Accès à un logement sûr, décent, abordable et respectueux de la vie privée

  • Encourager les clients à rechercher des quartiers et des immeubles où des logements sont proposés à la location en tenant compte de la sécurité, notamment l’éclairage, et de l’accès aux moyens de transport, aux épiceries et à d’autres ressources communautaires essentielles.
  • S’attendre à des comportements allant d’un manque de connaissance des pratiques de sécurité les plus élémentaires, comme verrouiller sa porte et ses fenêtres, à une préoccupation exacerbée vis-à-vis des menaces à la sécurité, comme les personnes qui ne verrouillent pas les portes d’entrée et les bruits puissants dans l’immeuble ou en provenance de la rue.

Fiabilité

Séparation fonctionnelle entre le logement et les services

  • Différencier les rôles des gestionnaires immobiliers et des locateurs (collecte des loyers, inspection de la qualité du logement) de ceux des fournisseurs de services (défense des droits, éducation).
  • Rédiger des lignes directrices transparentes (par exemple, sur la procédure de sélection des locataires, les éventuelles exigences du programme en dehors des responsabilités de base de la location) et s’y tenir.
  • Former les fournisseurs de première ligne sur les « choses à faire et à ne pas faire pour les visites à domicile » (par exemple, téléphoner avant de venir, se conduire en invité au domicile de la personne, respecter la vie privée).

Choix

Choix en matière de logement et de conditions de logement

  • Aider les éventuels locataires à énoncer clairement leurs préférences concernant leur lieu de résidence et les personnes avec lesquelles ils souhaitent vivre.
  • Encourager les locataires à personnaliser leur espace de vie.
  • Fournir aux locataires des coupons pour des meubles si possible et des occasions d’acheter des articles d’ameublement, voire de choisir leur propre tapisserie au lieu de laisser les gestionnaires de programmes prendre toutes les décisions.

Collaboration

Services souples, volontaires et axés sur le rétablissement

  • Supprimer les exigences de participation arbitraires ou universelles.
  • Imposer uniquement les visites à domicile et les obligations ordinaires qui incombent à un locataire (paiement du loyer en temps voulu, absence d’activités dangereuses ou illégales).
  • Demander aux locataires de recenser les services souhaités ou nécessaires, et être conscient que le fait de rendre ces services attrayants et pertinents relève de la responsabilité du fournisseur.

Autonomisation

Intégration dans la collectivité et droits des locataires

  • Sensibiliser les clients aux rôles et aux responsabilités des locataires.
  • Élaborer un plan de crise concis ou un plan complet de guérison et de bien-être adapté aux nouvelles réalités du logement.
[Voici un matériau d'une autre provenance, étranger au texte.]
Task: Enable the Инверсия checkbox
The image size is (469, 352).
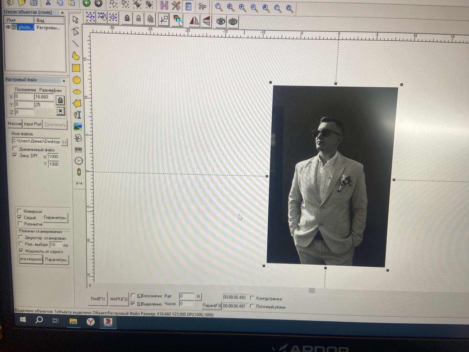Action: click(20, 211)
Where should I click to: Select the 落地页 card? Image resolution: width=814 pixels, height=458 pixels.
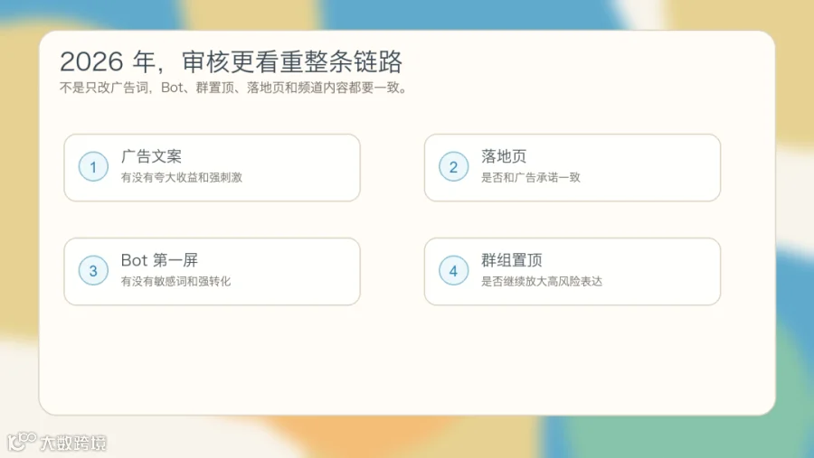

Recenser et recruter dans le voisinage et dans les réseaux des personnes pour aider le client. Optimiser l’espace personnel pour élaborer et pratiquer des soins auto-administrés, l’auto-apaisement et le bien-être.
  • Encourager la constitution d’un leadership de pairs sous la forme de conseils de locataires dans les logements en îlots.
  • Inciter les clients à participer aux réunions des associations de locataires et de quartier.